Data Science for studying language and the mind

Fall 2024

Announcements

There are 3 options for those wishing to take the final exam:

  • Thursday, December 19, 2024: 12:00pm to 2:00pm in DRLB A8

If you can’t make that official time, we can proctor 2 alternatives:

  • Tuesday, December 10 from 12:30pm to 2:30pm in the Linguistics Department
  • Thursday, December 12 from 12:30pm to 2:30pm in the Linguistics Department

Those with accommodations can request to take the exam with Weingarten any day between Dec 10th and Dec 19th.

The final is in person, on paper, closed book/note/computer/phone, exactly like exams 1 and 2. The final will cover Sampling Distribution and Hypothesis testing from exam 1, and all of exam 2. Final exam study guide

Welcome to Data Science for Studying Language & the Mind!
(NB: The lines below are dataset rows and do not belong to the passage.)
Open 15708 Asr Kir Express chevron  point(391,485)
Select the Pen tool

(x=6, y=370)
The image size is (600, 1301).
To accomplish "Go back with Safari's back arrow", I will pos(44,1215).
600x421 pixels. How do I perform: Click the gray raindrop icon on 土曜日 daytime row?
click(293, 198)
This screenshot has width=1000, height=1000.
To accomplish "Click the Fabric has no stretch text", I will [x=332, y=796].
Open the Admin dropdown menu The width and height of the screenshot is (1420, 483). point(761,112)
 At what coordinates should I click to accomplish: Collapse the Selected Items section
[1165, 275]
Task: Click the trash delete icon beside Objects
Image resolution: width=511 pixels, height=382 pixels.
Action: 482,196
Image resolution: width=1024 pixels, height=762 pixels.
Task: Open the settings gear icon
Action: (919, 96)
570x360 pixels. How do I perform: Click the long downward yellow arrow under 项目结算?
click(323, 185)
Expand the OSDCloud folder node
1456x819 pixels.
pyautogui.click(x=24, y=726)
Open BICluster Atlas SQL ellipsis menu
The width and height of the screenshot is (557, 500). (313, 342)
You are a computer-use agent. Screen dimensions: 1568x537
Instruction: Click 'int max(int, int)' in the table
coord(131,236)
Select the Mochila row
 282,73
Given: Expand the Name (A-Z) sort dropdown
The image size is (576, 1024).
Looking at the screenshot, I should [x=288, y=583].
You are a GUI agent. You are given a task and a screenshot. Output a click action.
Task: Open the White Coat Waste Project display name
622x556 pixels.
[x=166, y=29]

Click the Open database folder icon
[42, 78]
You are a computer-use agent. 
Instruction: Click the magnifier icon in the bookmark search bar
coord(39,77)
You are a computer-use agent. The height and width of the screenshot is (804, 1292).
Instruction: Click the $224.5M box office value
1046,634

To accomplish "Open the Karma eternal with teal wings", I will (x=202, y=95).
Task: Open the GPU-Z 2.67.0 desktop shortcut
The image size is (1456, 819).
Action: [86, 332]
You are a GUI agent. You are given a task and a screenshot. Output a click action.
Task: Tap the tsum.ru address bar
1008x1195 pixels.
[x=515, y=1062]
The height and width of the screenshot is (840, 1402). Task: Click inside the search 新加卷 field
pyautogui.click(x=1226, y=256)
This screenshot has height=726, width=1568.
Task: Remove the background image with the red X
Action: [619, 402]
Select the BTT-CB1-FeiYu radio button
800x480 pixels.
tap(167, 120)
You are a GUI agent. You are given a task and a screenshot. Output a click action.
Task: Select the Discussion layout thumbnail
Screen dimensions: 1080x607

The Fall 2024 course information and materials are below. Course materials from previous semesters are archived here.

Syllabus

Course description: Data Sci for Lang & Mind is an entry-level course designed to teach basic principles of statistics and data science to students with little or no background in statistics or computer science. Students will learn to identify patterns in data using visualizations and descriptive statistics; make predictions from data using machine learning and optimization; and quantify the certainty of their predictions using statistical models. This course aims to help students build a foundation of critical thinking and computational skills that will allow them to work with data in all fields related to the study of the mind (e.g. linguistics, psychology, philosophy, cognitive science, neuroscience).

Prerequisites: There are no prerequisites beyond high school algebra. No prior programming or statistics experience is necessary, though you will still enjoy this course if you already have a little. Students who have taken several computer science or statistics classes should look for a more advanced course.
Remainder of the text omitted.